Mantan Camat Baito, Pahlawan Akhir Jaman |
Bupati Konawe Selatan, Surunuddin Dangga, mengambil langkah tegas dengan memberhentikan Sudarsono setelah terungkap bahwa ia memberi dukungan signifikan kepada Supriyani. Dalam situasi yang sulit ini, Sudarsono menyediakan tempat tinggal yang aman di rumah dinasnya dan kendaraan untuk memastikan Supriyani dapat menghadiri sidang di Pengadilan Negeri Andoolo. Namun, niat baiknya untuk melindungi seorang warga yang teraniaya berujung pada konsekuensi pahit: pengunduran dirinya dari jabatan yang telah diembannya dengan penuh dedikasi.

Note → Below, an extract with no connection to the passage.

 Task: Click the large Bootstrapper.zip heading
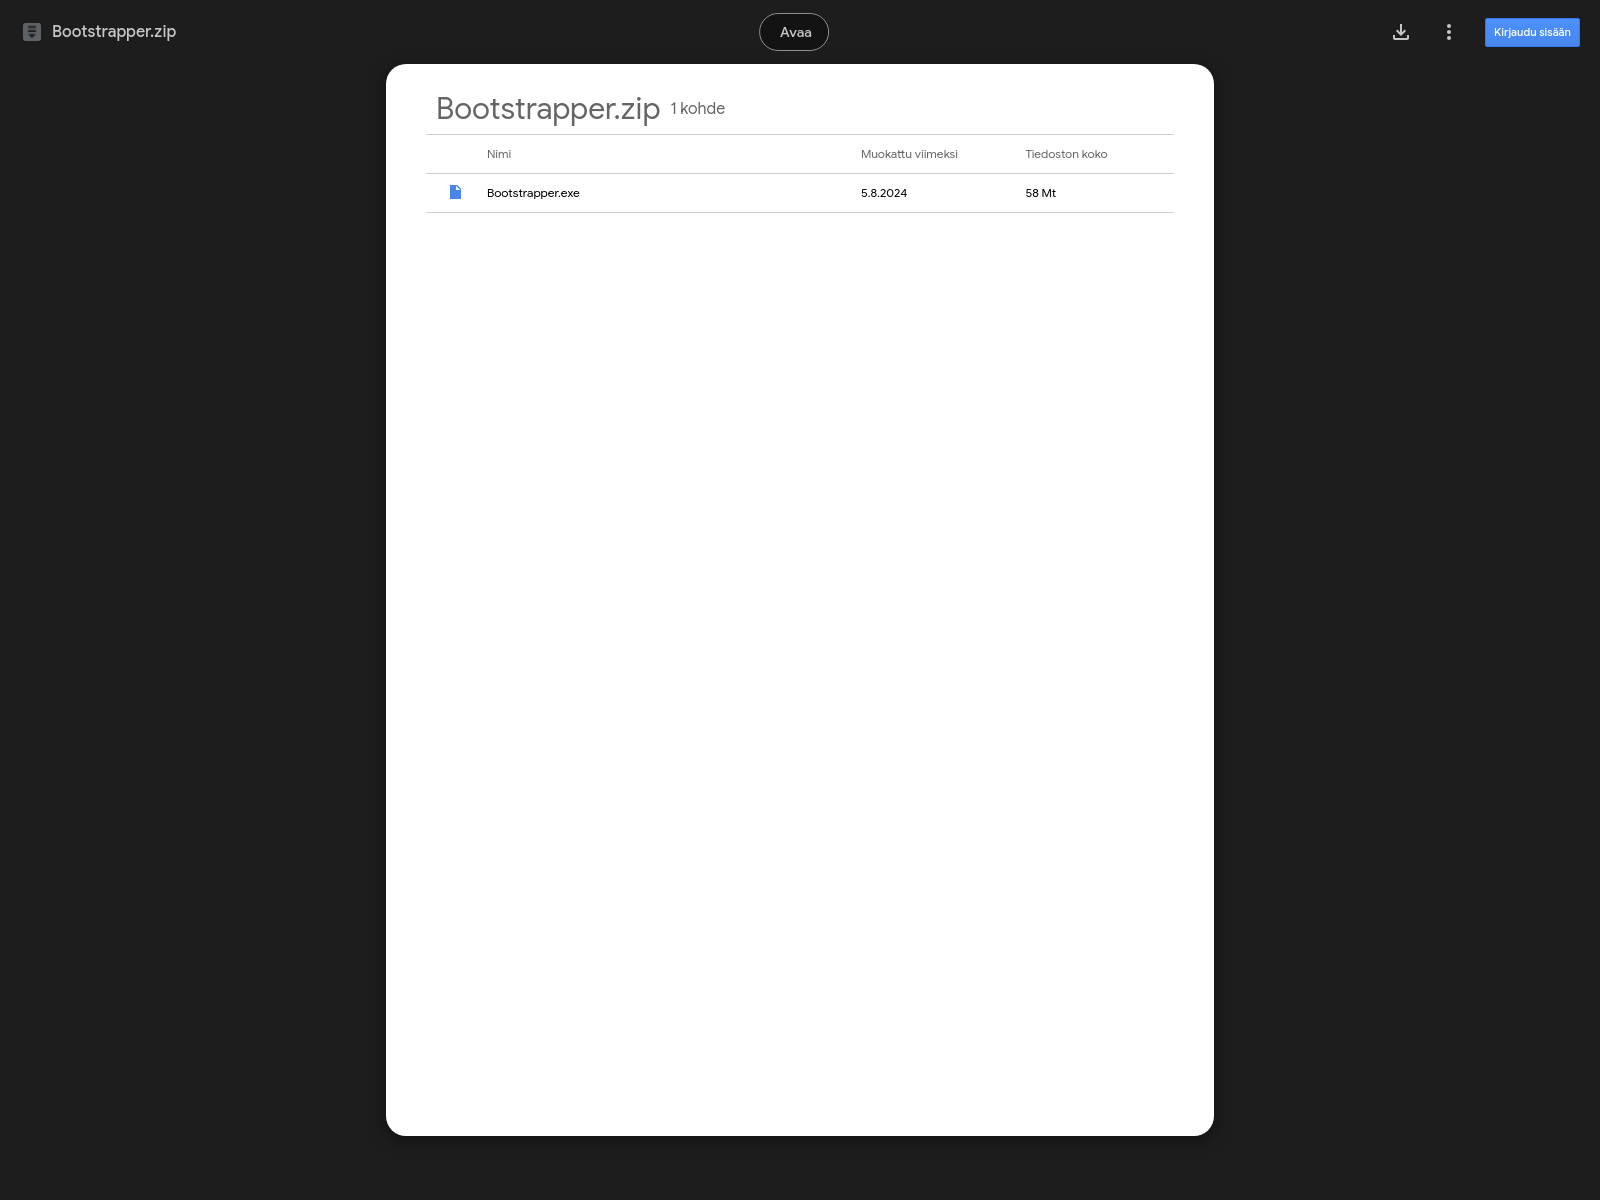point(548,108)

"Ketika kami menjemput Supriyani dari Lapas Perempuan Kendari, saya merasa terpanggil untuk membantu. Kami tidak hanya menolong seorang guru, tetapi juga mempertahankan keadilan di desa kami," ungkap Sudarsono dengan nada yang penuh haru. Dia mengungkapkan rasa sesalnya setelah membantu Supriyani yang dalam kondisi rentan dan tertekan. "Ibu Supriyani bukan hanya seorang guru, dia adalah bagian dari komunitas kami, dan saya tidak bisa tinggal diam saat dia membutuhkan perlindungan."
Namun, langkah berani Sudarsono untuk membantu justru membawa dampak negatif bagi dirinya. Pencopotan ini dilakukan sehari sebelum penggantian jabatan yang berlangsung pada Senin, 28 Oktober 2024. Ivan Ardiansyah, Kepala Satuan Polisi Pamong Praja (Kasatpol PP) Konawe Selatan, ditunjuk sebagai pengganti sementara Sudarsono. Masyarakat pun terpecah, sebagian merasa bangga akan keberanian Sudarsono, sementara yang lain mempertanyakan keputusan Bupati.
Bupati Surunuddin menjelaskan bahwa pencopotan ini merupakan langkah untuk menyelesaikan konflik antara Supriyani dan pihak keluarga yang mengklaim sebagai korban, yakni Aipda WH. "Kita harus menjaga kedamaian di desa. Siapapun itu, harus damai," ujarnya dengan nada tegas, tetapi terkesan berat saat menjelaskan keputusan sulit yang diambil.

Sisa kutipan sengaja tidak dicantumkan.